Saved entries
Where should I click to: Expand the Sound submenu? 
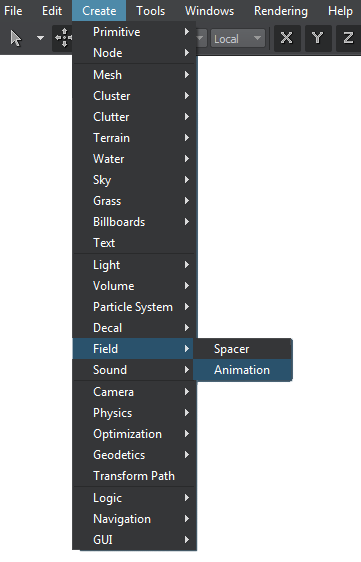coord(134,370)
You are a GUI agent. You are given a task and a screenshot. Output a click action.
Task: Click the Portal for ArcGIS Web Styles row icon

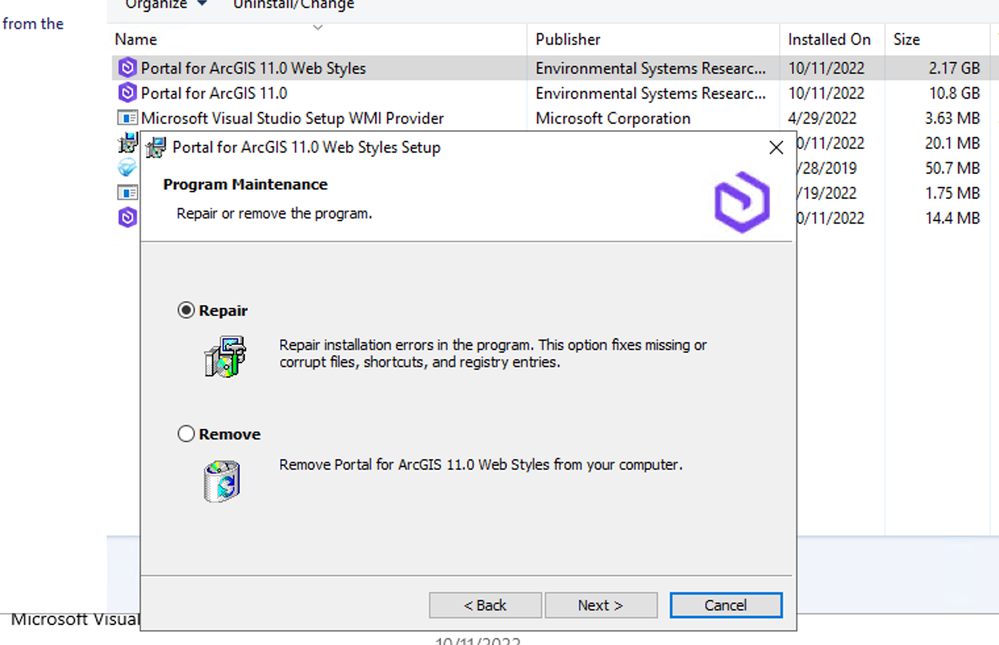127,69
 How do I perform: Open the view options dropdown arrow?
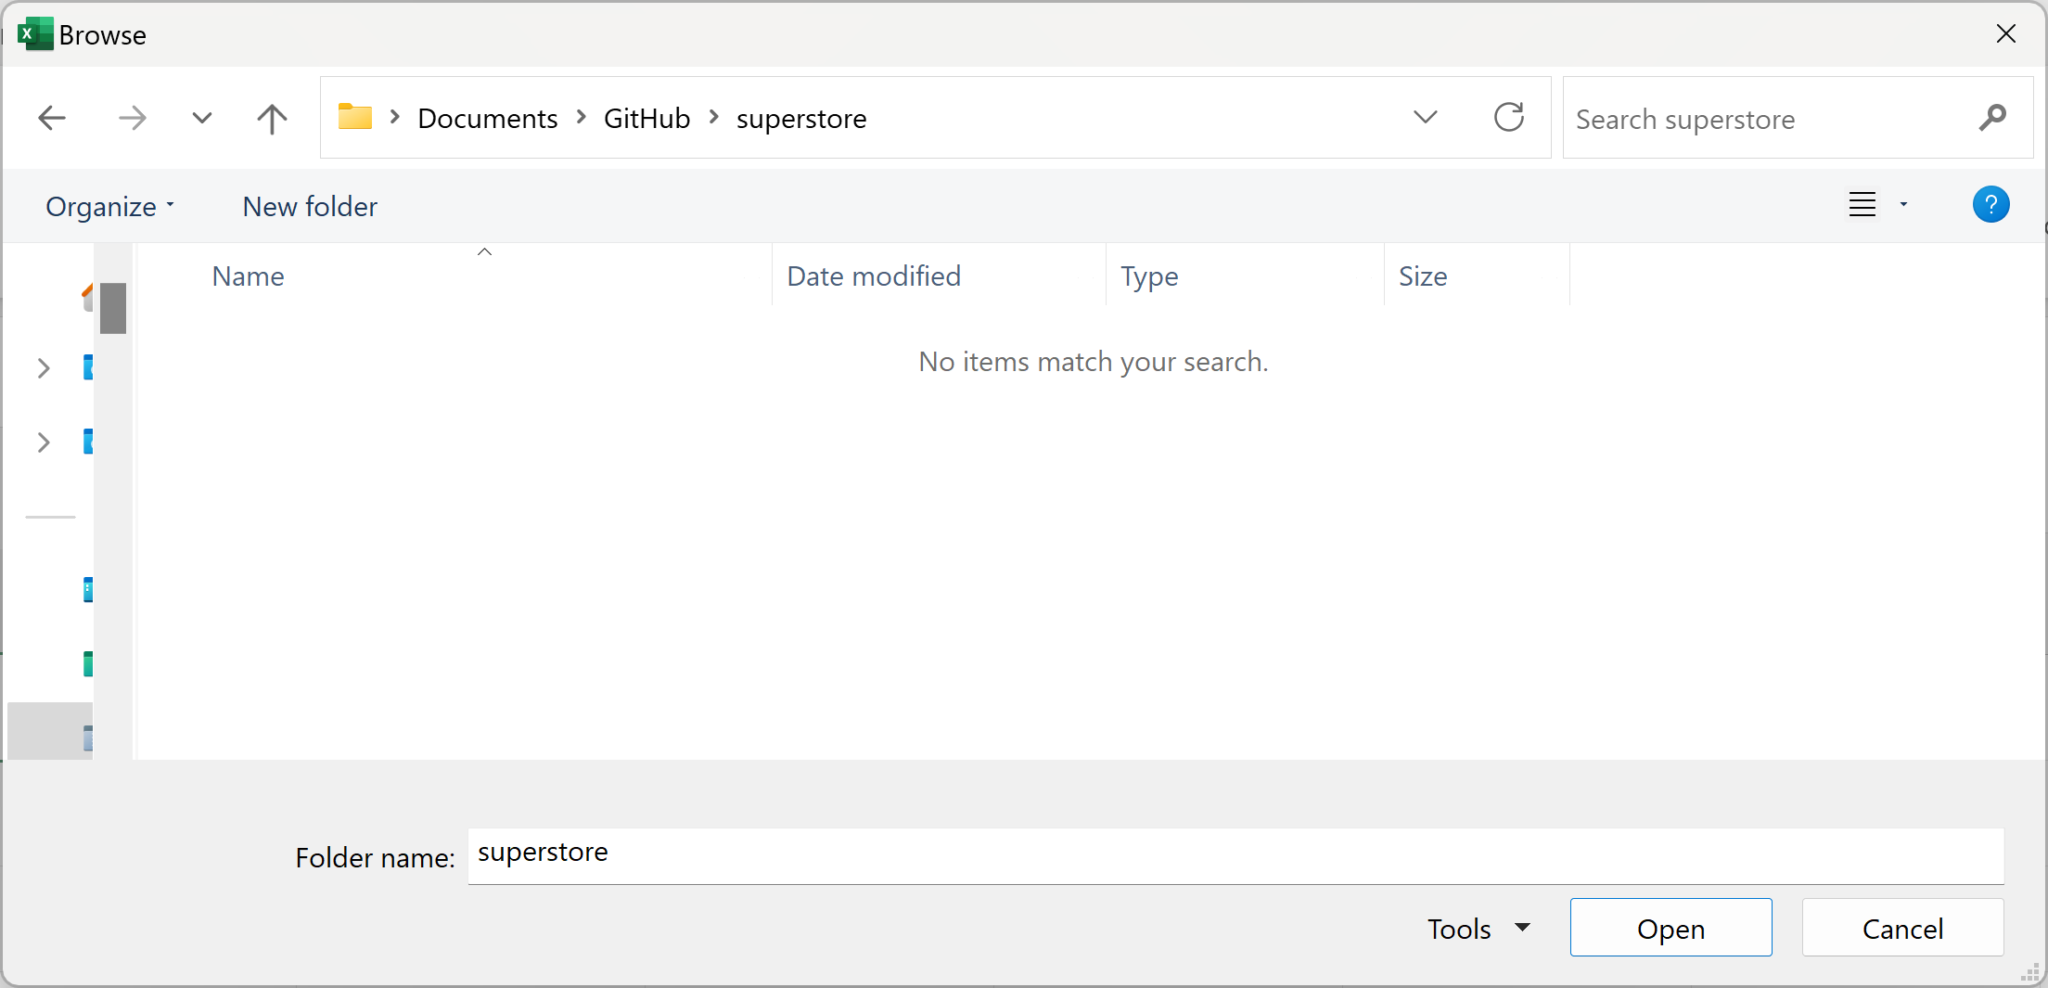click(1903, 205)
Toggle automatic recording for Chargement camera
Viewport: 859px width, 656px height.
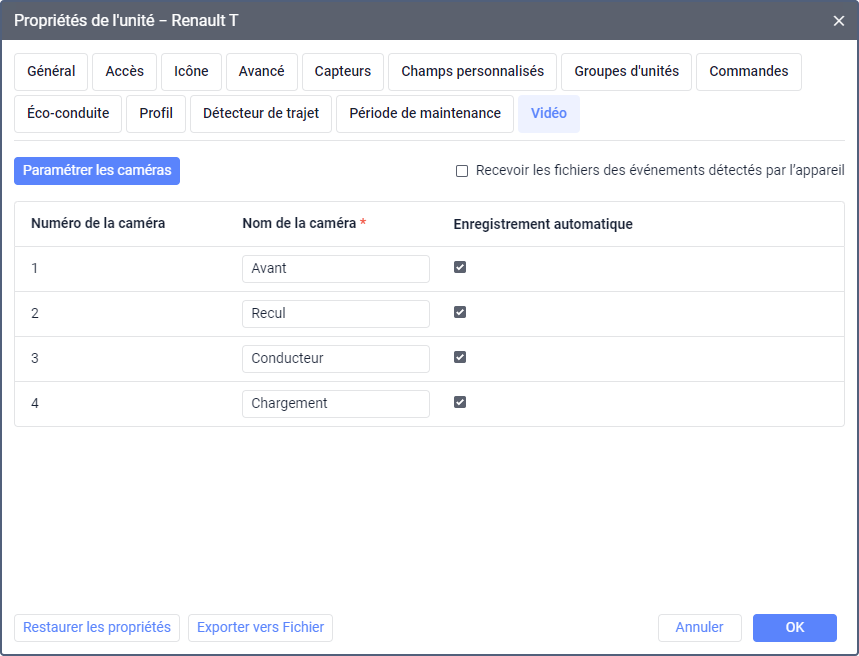460,403
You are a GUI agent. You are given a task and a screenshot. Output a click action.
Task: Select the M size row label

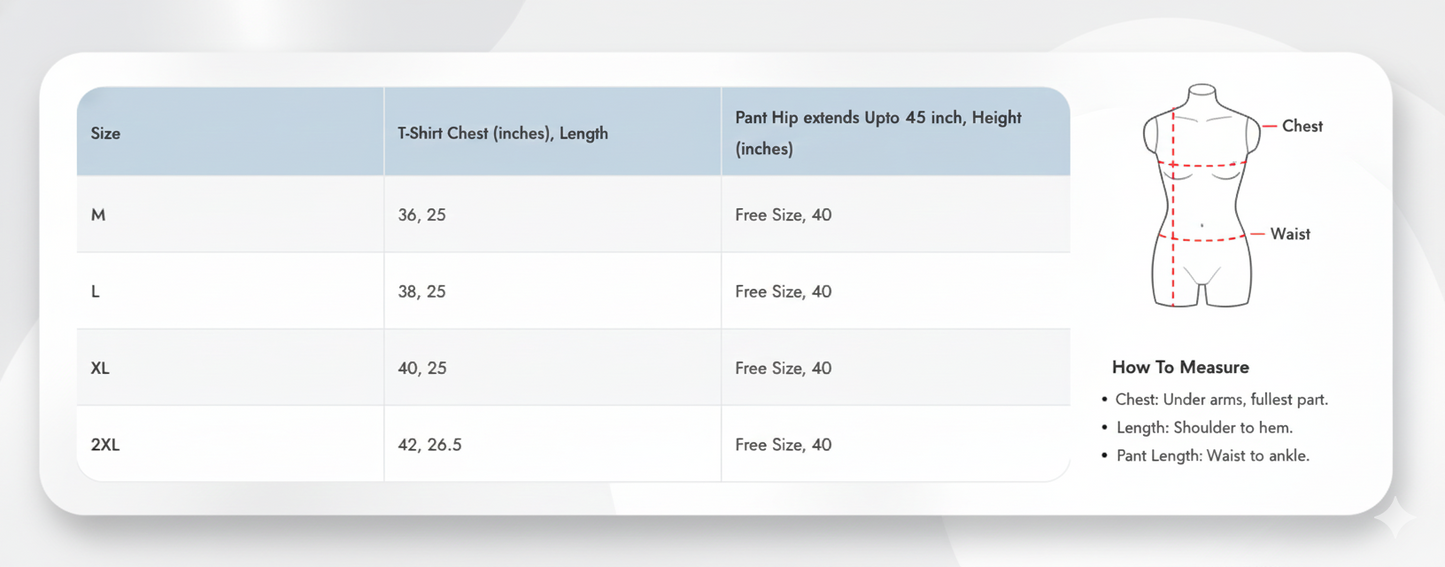coord(98,215)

Directions for this task: Only the records, copied exactly and free of pictures, belong in the answer.

Solved exercise:
Where should I click to: Expand the Sound submenu? 
coord(134,370)
You are a GUI agent. You are given a task and a screenshot. Output a click action.
Task: Click the Portal for ArcGIS Web Styles row icon

127,69
 How do I perform: Open the view options dropdown arrow?
click(1903, 205)
Toggle automatic recording for Chargement camera
Viewport: 859px width, 656px height.
460,403
You are a GUI agent. You are given a task and a screenshot. Output a click action.
Task: Select the M size row label

coord(98,215)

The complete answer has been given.